Extracted data entries:
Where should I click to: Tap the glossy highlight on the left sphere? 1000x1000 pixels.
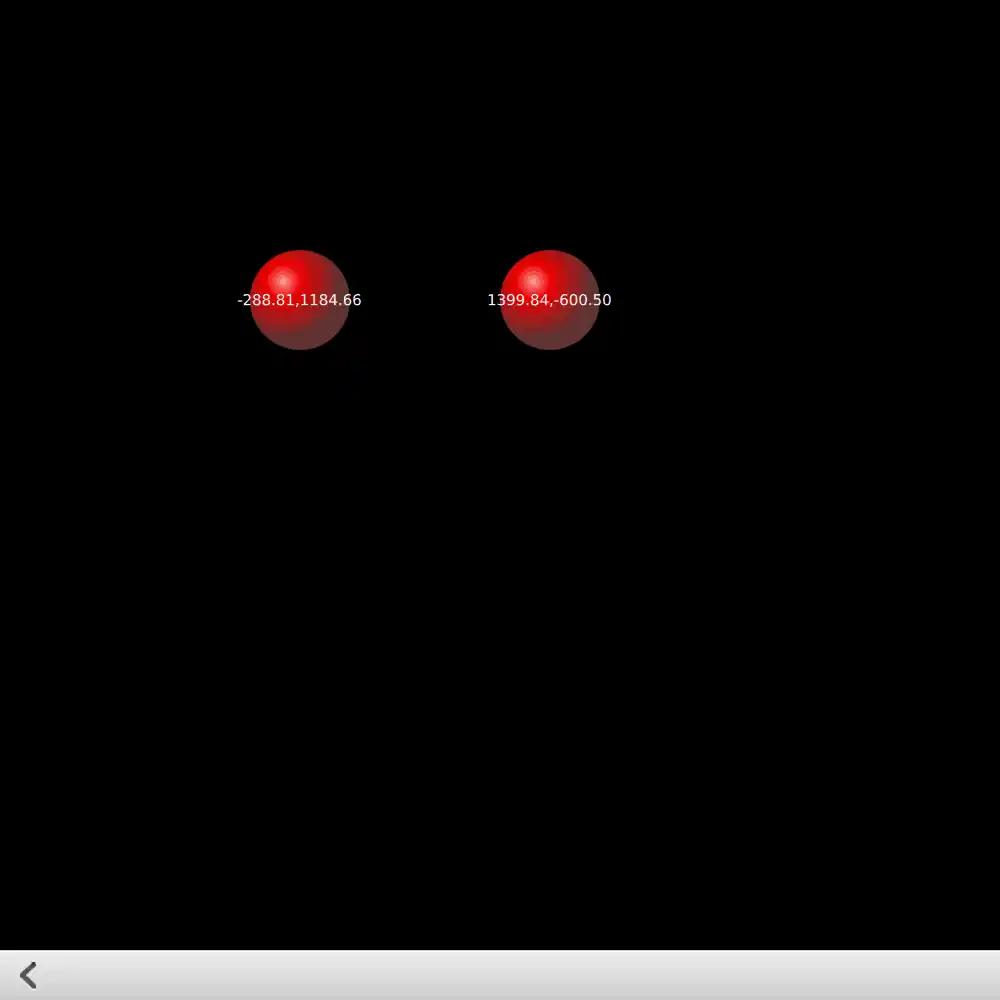(283, 279)
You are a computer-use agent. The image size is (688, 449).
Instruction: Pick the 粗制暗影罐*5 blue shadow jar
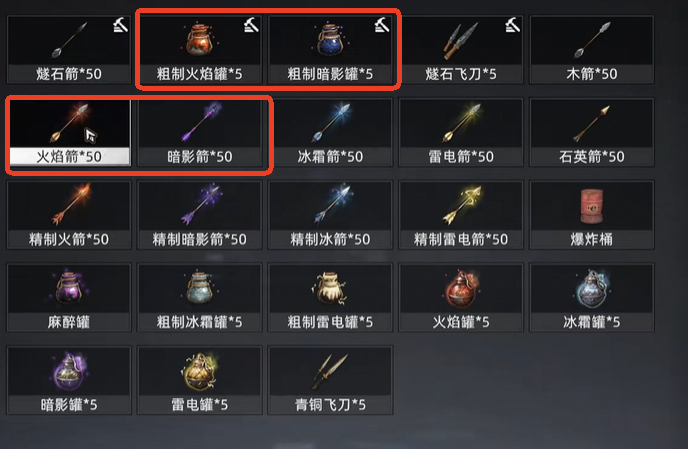pos(330,50)
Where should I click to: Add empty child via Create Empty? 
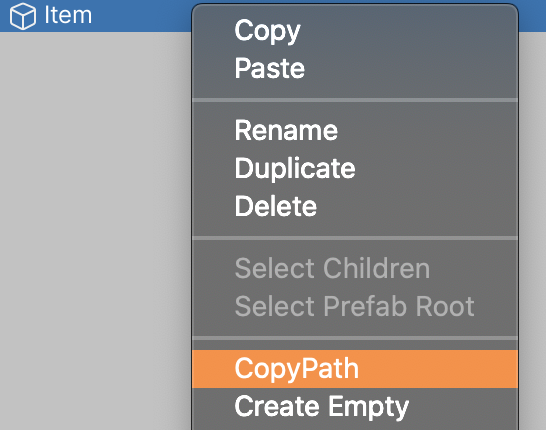point(355,406)
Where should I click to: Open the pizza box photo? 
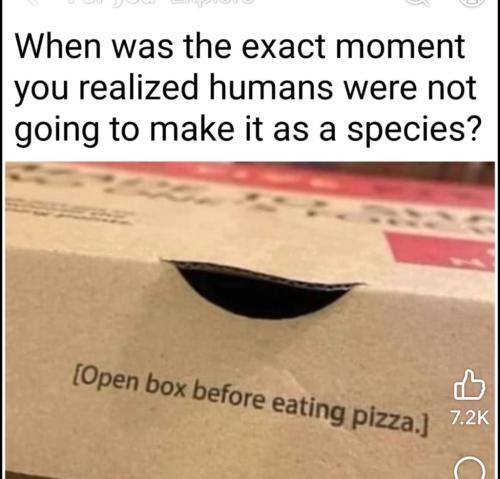tap(248, 320)
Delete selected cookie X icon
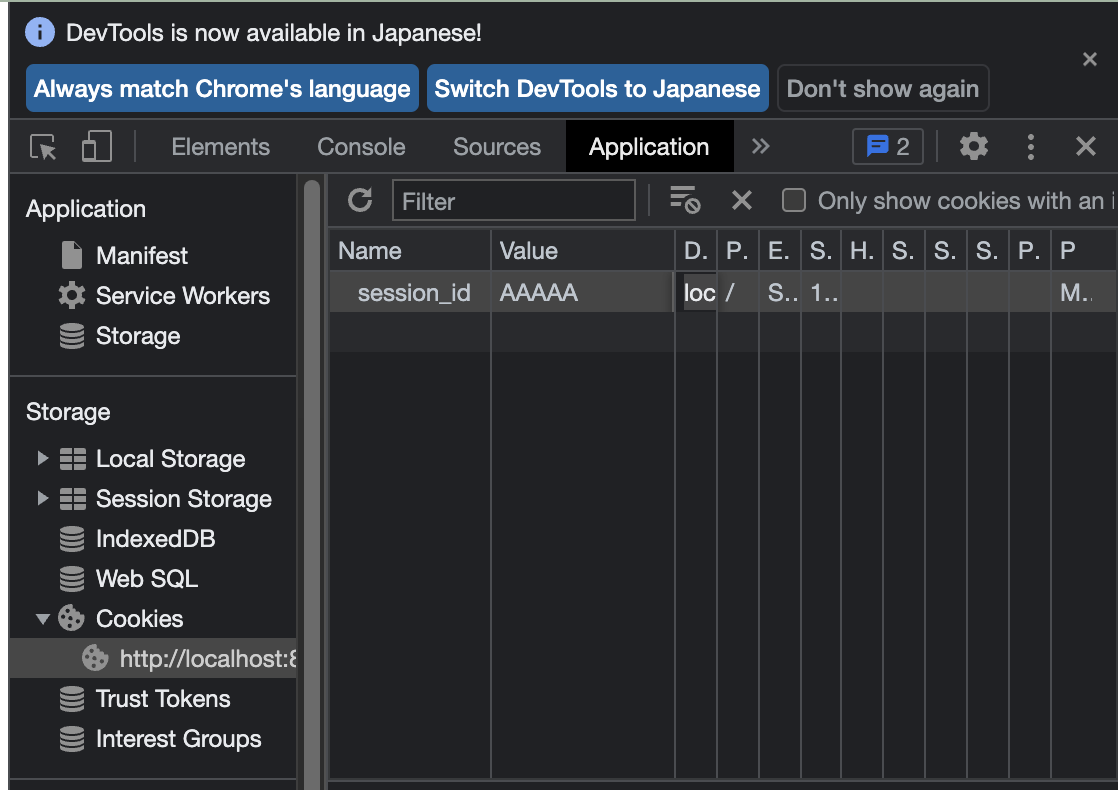Image resolution: width=1118 pixels, height=790 pixels. click(741, 201)
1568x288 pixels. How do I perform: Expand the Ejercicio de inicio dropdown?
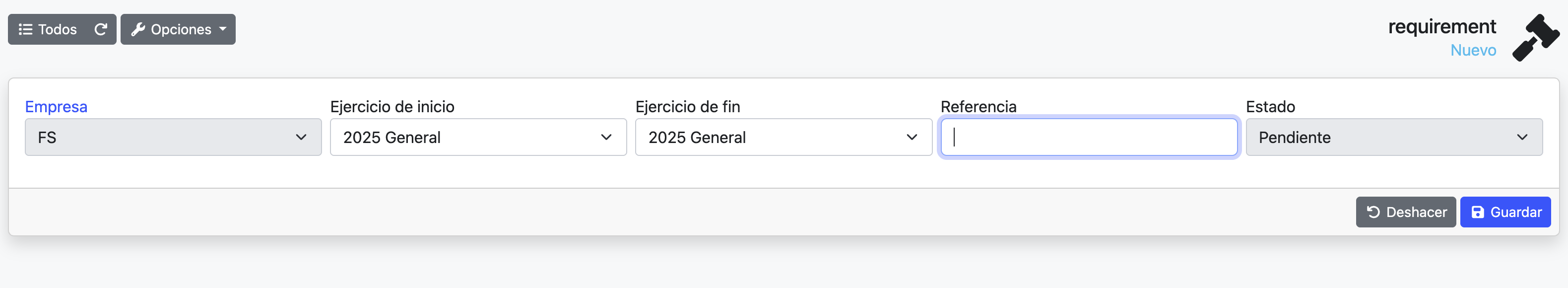coord(478,137)
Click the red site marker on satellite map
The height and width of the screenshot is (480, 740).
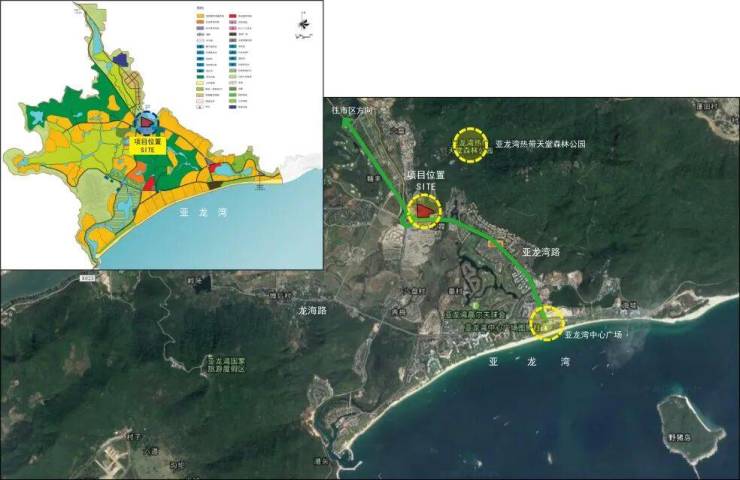tap(426, 212)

Your assignment: The lines from the top of the data above through the one holding "Click the red site marker on satellite map" are to be repeated exactly, and only those, with no pictures.

Completed task:
Where should I click to: Tap the glossy highlight on the left sphere? 1000x1000 pixels.
(283, 279)
You are a computer-use agent. The image size is (688, 449).
Instruction: Pick the 粗制暗影罐*5 blue shadow jar
pos(330,50)
Where should I click to: Add empty child via Create Empty? 
point(355,406)
Where should I click to: Open the pizza box photo? 
tap(248, 320)
Delete selected cookie X icon
Image resolution: width=1118 pixels, height=790 pixels. click(741, 201)
1568x288 pixels. How do I perform: Expand the Ejercicio de inicio dropdown?
coord(478,137)
Click the red site marker on satellite map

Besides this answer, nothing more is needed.